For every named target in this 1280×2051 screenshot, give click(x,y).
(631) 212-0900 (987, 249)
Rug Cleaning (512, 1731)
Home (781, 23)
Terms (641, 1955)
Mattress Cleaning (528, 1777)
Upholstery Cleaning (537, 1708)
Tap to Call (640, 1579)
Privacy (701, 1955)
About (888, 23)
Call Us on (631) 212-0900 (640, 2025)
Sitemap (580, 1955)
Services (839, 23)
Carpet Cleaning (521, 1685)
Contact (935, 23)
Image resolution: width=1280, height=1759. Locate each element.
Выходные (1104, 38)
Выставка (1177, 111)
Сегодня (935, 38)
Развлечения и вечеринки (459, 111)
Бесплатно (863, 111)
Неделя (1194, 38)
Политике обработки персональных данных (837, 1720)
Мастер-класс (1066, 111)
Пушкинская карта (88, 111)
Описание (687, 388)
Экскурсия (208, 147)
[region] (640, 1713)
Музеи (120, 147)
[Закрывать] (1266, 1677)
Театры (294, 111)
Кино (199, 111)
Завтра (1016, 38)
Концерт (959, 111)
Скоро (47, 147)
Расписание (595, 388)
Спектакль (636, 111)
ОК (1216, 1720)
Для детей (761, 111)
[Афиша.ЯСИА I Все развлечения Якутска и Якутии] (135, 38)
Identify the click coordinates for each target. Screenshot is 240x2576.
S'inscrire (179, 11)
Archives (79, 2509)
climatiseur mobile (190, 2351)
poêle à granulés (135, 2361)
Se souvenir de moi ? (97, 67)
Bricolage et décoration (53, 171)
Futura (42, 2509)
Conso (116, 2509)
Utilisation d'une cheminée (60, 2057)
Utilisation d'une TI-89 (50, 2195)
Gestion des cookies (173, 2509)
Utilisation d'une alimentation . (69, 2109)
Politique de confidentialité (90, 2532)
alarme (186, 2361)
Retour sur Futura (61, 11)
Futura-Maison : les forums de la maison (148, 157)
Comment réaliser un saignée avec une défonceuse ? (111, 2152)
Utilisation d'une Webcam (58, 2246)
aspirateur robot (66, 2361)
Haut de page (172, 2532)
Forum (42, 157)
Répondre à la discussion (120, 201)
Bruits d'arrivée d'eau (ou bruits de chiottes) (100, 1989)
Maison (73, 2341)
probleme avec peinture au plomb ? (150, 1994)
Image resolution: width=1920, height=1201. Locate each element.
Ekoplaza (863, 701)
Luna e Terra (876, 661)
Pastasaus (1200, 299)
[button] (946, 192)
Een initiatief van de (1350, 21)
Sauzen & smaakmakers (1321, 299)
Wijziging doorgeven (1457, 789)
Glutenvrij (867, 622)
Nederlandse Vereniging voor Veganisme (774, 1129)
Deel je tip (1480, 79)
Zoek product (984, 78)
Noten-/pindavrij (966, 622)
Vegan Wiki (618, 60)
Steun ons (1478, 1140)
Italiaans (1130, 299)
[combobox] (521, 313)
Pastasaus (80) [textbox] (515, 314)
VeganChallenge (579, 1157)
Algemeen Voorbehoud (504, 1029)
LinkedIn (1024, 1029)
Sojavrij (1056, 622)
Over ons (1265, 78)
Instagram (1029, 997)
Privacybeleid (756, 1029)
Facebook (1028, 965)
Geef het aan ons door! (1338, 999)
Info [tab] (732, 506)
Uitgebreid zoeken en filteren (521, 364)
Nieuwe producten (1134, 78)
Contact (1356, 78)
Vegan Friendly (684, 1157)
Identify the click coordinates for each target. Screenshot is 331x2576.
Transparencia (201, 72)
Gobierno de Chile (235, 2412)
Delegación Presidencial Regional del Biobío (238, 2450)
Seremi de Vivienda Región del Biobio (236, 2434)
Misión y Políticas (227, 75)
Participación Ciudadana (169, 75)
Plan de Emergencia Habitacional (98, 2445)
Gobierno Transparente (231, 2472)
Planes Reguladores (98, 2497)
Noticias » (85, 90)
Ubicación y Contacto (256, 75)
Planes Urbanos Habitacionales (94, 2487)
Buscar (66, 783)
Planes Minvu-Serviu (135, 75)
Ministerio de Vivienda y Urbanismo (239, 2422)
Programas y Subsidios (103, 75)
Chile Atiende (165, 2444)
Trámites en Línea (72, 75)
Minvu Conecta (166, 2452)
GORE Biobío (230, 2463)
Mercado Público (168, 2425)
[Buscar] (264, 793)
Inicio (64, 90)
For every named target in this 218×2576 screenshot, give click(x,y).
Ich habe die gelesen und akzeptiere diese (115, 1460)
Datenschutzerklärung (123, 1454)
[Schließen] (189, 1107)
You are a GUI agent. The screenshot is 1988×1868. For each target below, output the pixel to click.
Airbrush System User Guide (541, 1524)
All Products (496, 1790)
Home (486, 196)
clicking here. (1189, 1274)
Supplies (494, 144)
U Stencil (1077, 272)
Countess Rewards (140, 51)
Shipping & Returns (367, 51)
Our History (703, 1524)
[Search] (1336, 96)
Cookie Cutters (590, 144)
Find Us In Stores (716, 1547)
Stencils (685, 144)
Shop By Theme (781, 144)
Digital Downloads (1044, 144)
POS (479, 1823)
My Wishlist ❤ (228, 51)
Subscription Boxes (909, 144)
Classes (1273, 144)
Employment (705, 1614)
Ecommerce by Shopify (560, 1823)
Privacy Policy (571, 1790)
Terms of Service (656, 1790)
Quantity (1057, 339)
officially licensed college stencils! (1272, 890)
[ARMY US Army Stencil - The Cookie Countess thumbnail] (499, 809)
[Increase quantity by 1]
◇ ◇ ◇ ◇ ◇
- [Problem]:
Go through the entries above and pull out each line with "every" in it.

- [Completed task]:
For every named target in this 1280×2051 screenshot, give click(x,y).
For every named target in this 218×2576 screenshot, give click(x,y).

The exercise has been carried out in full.